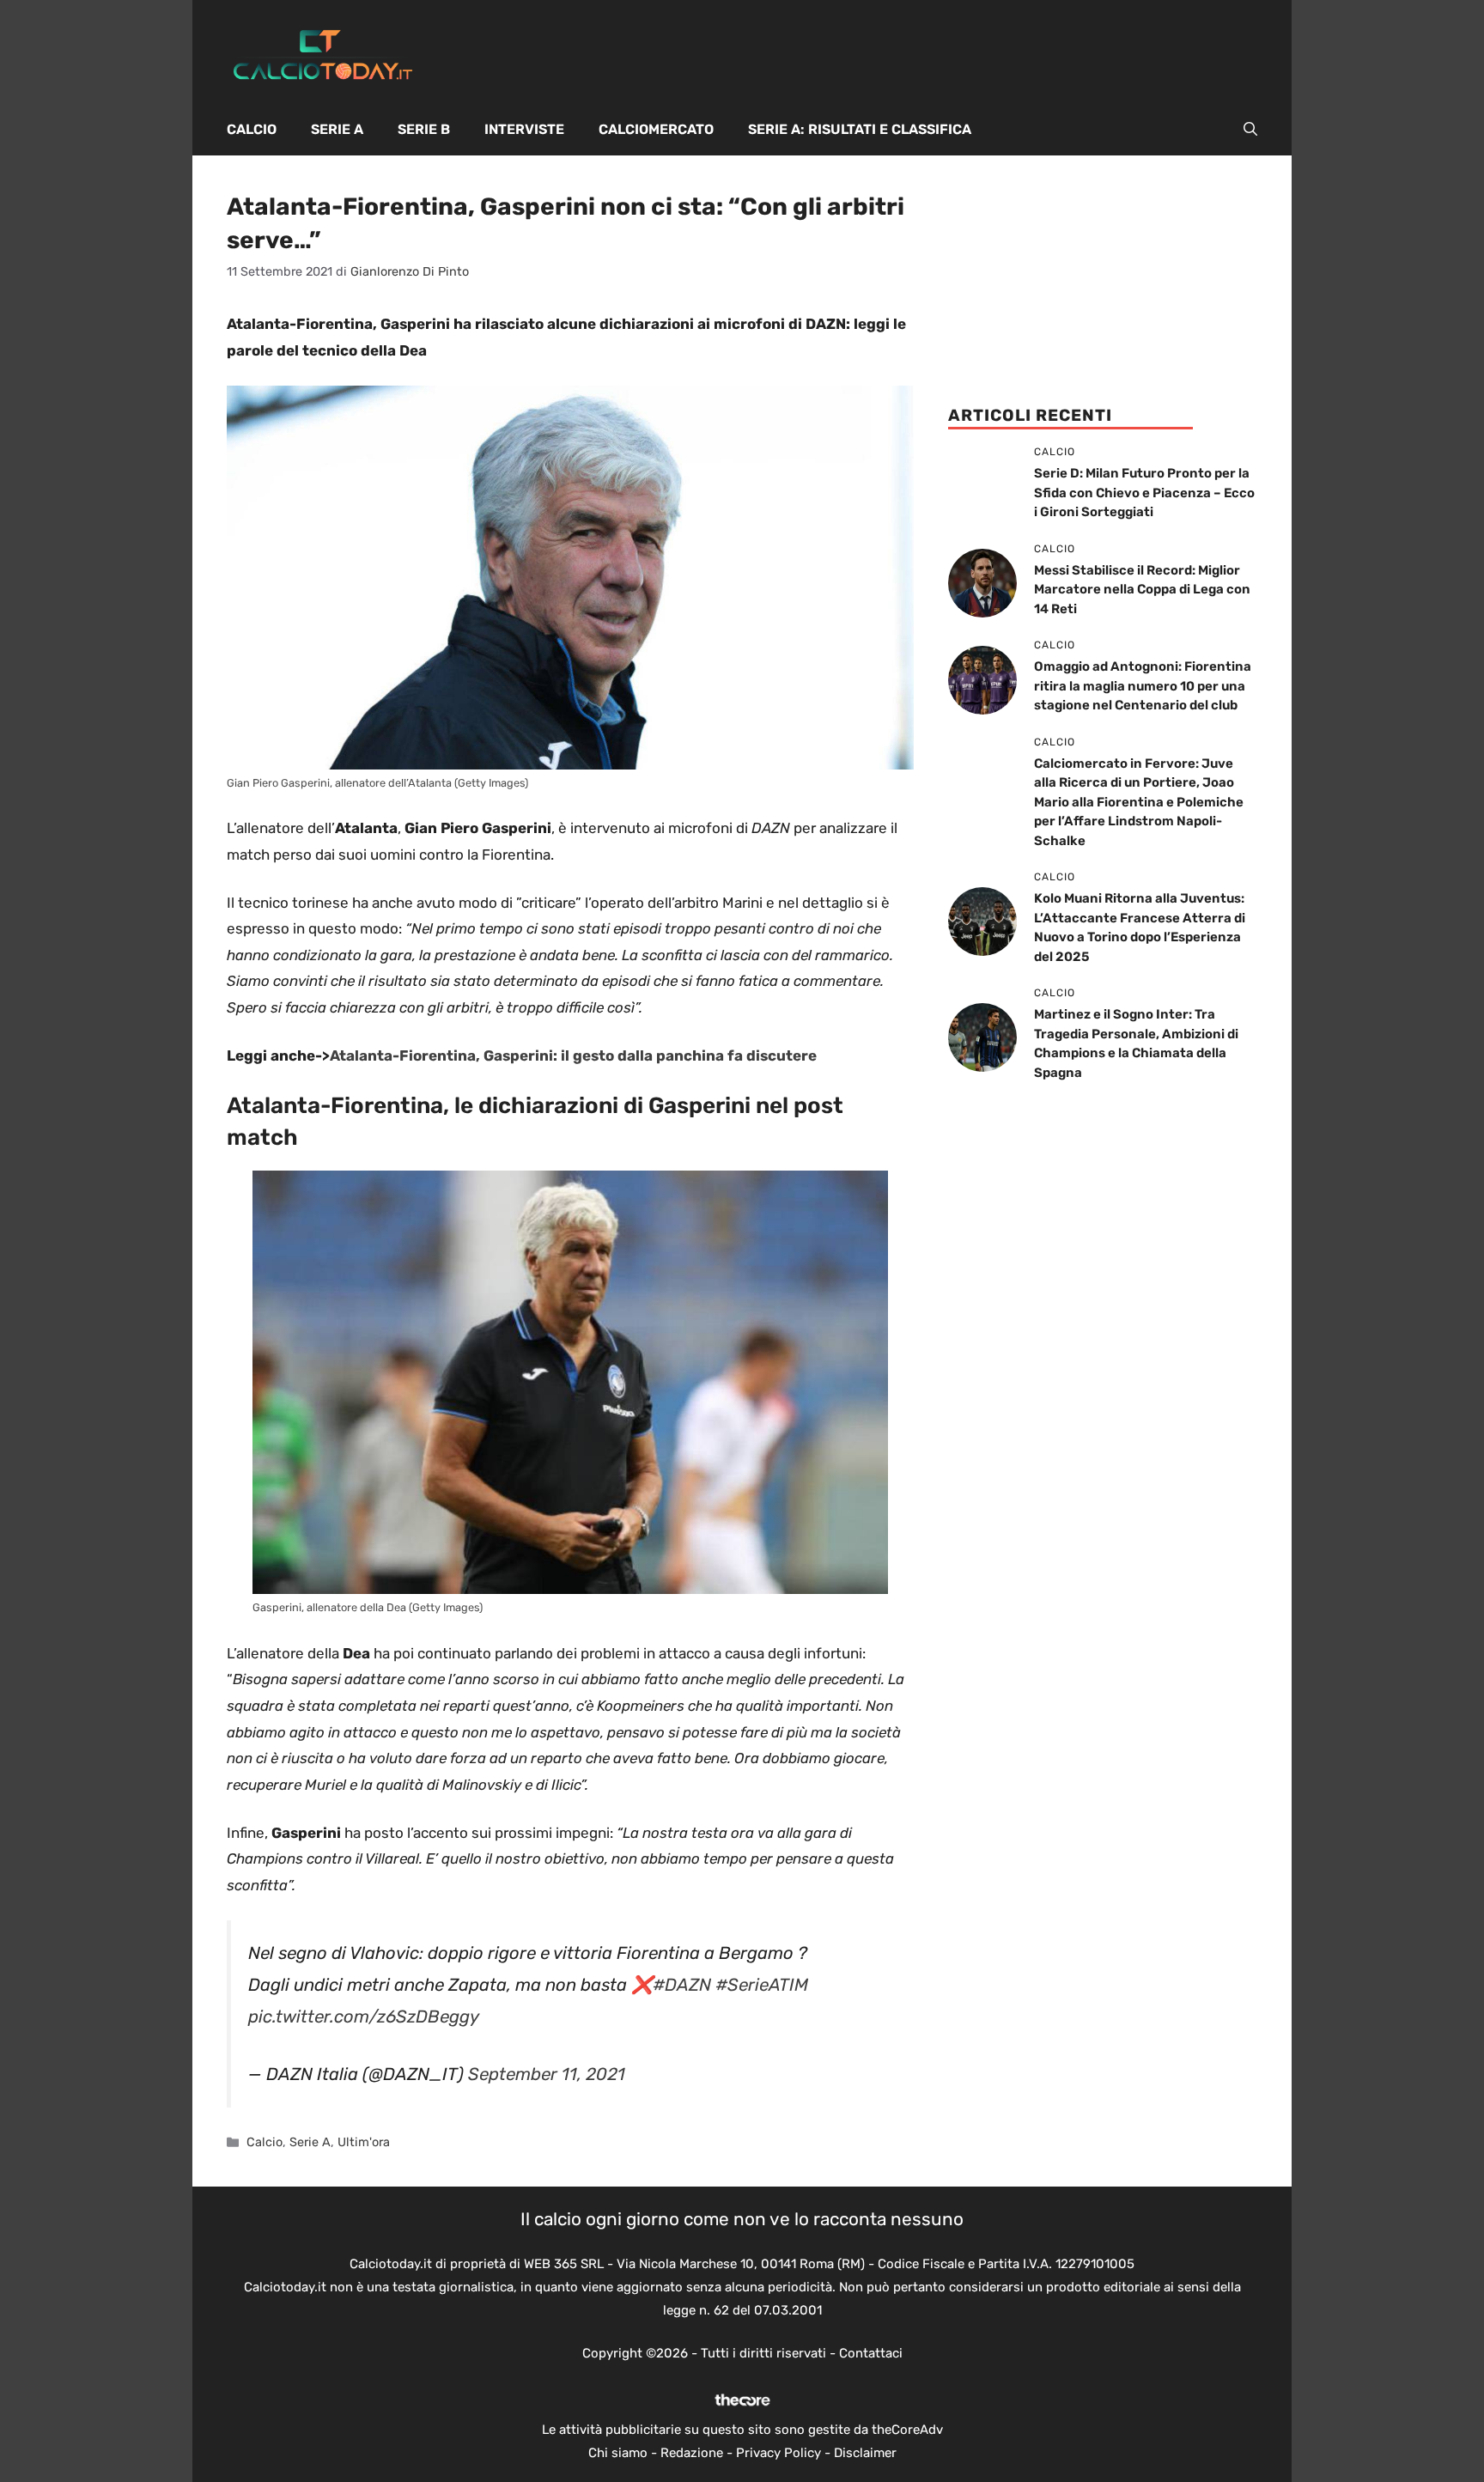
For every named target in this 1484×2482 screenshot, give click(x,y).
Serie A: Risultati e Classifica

--

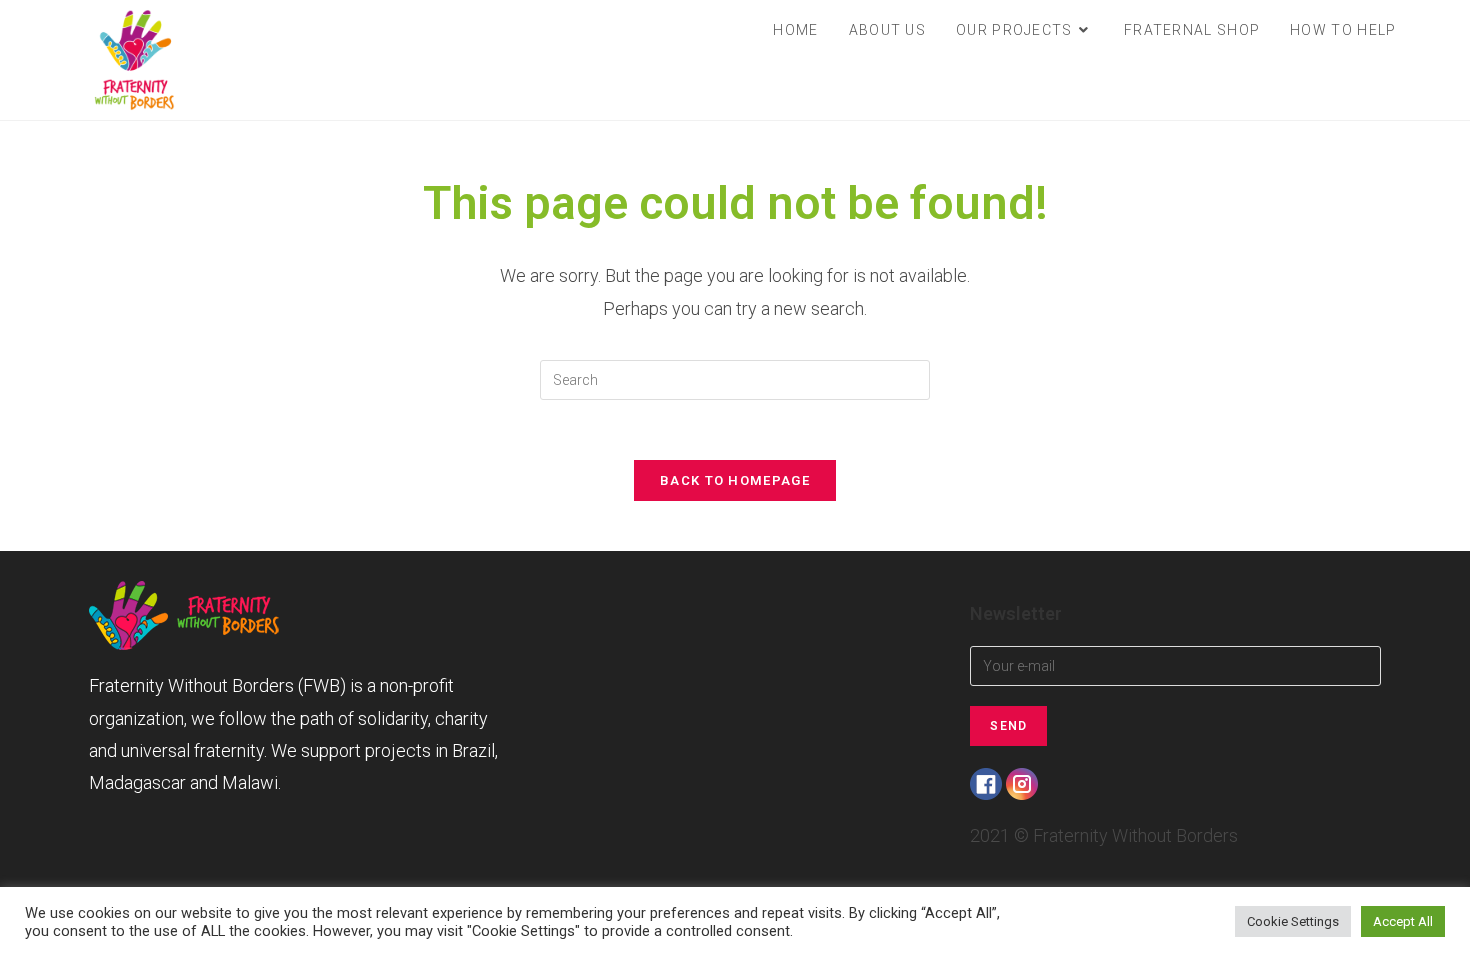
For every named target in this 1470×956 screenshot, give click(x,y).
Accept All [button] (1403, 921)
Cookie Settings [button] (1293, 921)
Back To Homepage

==

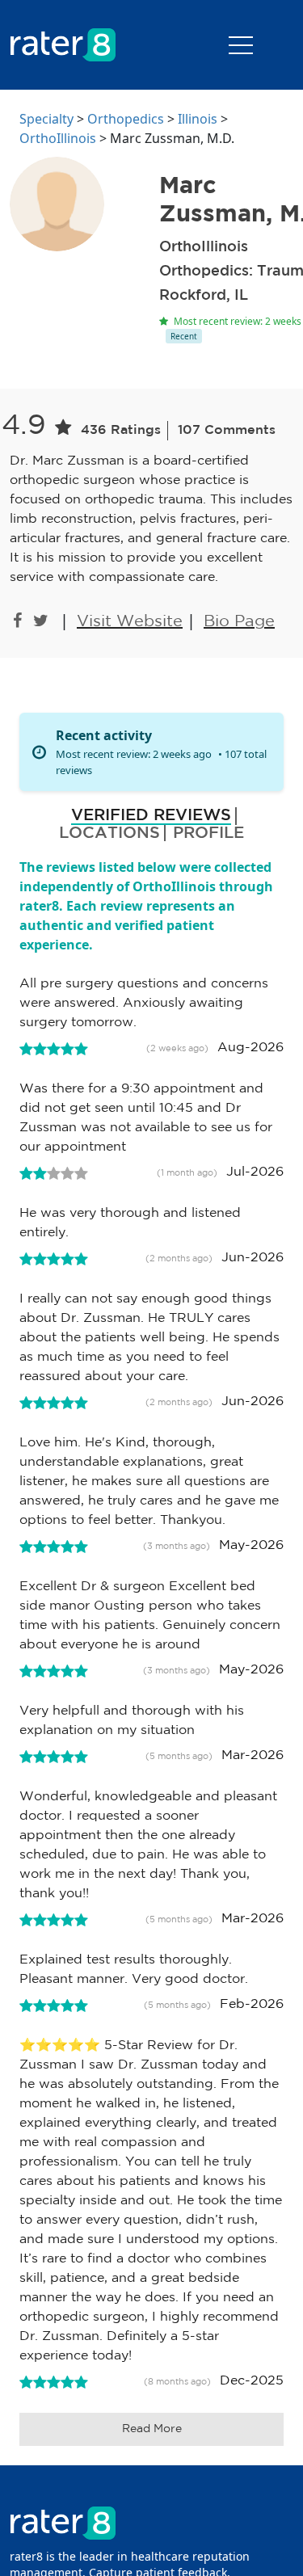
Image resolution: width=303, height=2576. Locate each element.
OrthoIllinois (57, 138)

Work item:
Find the lines above that contain the word "screenshot" and collect them.

Response to this task:
For every named target in this 1484×2482 screenshot, give click(x,y).
For every named target in this 1470×956 screenshot, give click(x,y).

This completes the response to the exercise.